* TEXT UNDER STUDY:
[Start of Attachment]

New HIV/AIDS testing guidelines for all B.C. adults released

Provincial health officer Dr. Perry Kendall has released new HIV testing guidelines for health-care providers in B.C.

Ministry of Health

VICTORIA – Provincial health officer Dr. Perry Kendall has released new HIV testing guidelines for health-care providers in B.C. to encourage all British Columbian adults to get tested.

The guidelines – the first of their kind in Canada – build on B.C.’s aggressive fight against HIV/AIDS and recommend that HIV testing be part of the regular tests offered to adult patients. This will help more British Columbians infected with HIV be diagnosed earlier and get them the life-saving treatment they need.

“British Columbia’s reputation as a global leader in the fight against HIV/AIDS is growing because of the development of innovative programs and guidelines like these,” said Health Minister Terry Lake. “Dr. Kendall’s guidelines will help remove the stigma some associate with HIV as B.C. continues to set a standard for care and treatment of this disease.”

At present, only pregnant women are routinely offered HIV testing – a program that has virtually eliminated HIV transmission from mother to child in British Columbia.

[End of Attachment]

* MATERIAL PROVIDED:
[Start of Attachment]

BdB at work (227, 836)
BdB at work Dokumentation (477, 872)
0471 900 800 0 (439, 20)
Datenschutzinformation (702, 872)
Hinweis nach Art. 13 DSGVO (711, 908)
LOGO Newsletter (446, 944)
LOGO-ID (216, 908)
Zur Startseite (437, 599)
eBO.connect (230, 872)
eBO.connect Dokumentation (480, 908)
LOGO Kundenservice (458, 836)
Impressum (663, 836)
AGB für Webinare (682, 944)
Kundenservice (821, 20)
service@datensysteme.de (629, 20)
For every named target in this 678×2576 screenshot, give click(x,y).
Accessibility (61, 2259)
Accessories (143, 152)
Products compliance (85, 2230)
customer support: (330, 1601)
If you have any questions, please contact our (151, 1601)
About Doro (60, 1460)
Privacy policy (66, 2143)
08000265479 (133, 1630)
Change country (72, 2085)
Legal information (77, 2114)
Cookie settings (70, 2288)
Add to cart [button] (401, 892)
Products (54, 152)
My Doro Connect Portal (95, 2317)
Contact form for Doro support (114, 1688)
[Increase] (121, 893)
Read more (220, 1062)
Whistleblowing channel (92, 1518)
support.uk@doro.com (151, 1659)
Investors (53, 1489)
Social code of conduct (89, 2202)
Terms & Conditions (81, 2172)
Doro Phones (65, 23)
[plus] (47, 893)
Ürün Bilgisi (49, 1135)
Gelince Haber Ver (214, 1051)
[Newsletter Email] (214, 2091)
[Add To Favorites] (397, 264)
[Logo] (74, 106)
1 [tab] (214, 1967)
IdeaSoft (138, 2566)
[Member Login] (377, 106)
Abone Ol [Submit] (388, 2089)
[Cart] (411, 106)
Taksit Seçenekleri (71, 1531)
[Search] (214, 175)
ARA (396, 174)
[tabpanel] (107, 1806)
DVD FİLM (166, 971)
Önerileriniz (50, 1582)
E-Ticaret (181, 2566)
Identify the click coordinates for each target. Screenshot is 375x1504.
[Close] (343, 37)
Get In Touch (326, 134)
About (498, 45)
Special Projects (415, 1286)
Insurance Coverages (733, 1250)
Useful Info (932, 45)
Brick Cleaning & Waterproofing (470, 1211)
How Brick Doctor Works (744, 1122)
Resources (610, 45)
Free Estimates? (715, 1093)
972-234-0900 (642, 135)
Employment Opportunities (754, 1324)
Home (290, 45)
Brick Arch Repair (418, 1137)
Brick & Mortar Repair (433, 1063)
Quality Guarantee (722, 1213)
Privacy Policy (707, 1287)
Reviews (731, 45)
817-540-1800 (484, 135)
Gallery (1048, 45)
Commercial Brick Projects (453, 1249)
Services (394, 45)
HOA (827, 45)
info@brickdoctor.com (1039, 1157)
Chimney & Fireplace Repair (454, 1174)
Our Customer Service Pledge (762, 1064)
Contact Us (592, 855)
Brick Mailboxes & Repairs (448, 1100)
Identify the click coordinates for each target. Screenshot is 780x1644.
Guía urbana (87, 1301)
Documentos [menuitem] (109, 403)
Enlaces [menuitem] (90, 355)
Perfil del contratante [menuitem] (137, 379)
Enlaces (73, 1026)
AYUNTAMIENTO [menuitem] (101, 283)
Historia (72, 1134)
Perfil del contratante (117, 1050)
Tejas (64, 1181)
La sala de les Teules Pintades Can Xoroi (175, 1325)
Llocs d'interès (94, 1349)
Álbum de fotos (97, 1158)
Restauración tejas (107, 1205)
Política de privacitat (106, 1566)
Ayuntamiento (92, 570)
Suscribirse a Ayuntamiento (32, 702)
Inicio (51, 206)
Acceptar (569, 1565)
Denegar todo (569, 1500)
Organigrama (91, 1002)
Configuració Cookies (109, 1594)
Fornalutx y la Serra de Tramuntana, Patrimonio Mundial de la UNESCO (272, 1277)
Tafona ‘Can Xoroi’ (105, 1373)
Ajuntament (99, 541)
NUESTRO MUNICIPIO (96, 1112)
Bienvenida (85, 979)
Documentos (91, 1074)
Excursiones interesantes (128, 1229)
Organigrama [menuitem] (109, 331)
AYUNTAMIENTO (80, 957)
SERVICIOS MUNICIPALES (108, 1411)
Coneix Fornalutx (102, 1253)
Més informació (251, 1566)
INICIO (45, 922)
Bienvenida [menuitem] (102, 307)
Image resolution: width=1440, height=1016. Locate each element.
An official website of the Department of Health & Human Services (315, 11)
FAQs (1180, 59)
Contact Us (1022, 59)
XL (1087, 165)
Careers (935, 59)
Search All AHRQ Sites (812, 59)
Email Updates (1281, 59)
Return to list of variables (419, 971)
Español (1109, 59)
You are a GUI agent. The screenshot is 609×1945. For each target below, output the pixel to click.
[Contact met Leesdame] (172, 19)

[End of Attachment]

Quote the passage of the HIV testing guidelines announcement from "The guidelines –" up to and including "in British Columbia.".

The guidelines – the first of their kind in Canada – build on B.C.’s aggressive fight against HIV/AIDS and recommend that HIV testing be part of the regular tests offered to adult patients. This will help more British Columbians infected with HIV be diagnosed earlier and get them the life-saving treatment they need.

“British Columbia’s reputation as a global leader in the fight against HIV/AIDS is growing because of the development of innovative programs and guidelines like these,” said Health Minister Terry Lake. “Dr. Kendall’s guidelines will help remove the stigma some associate with HIV as B.C. continues to set a standard for care and treatment of this disease.”

At present, only pregnant women are routinely offered HIV testing – a program that has virtually eliminated HIV transmission from mother to child in British Columbia.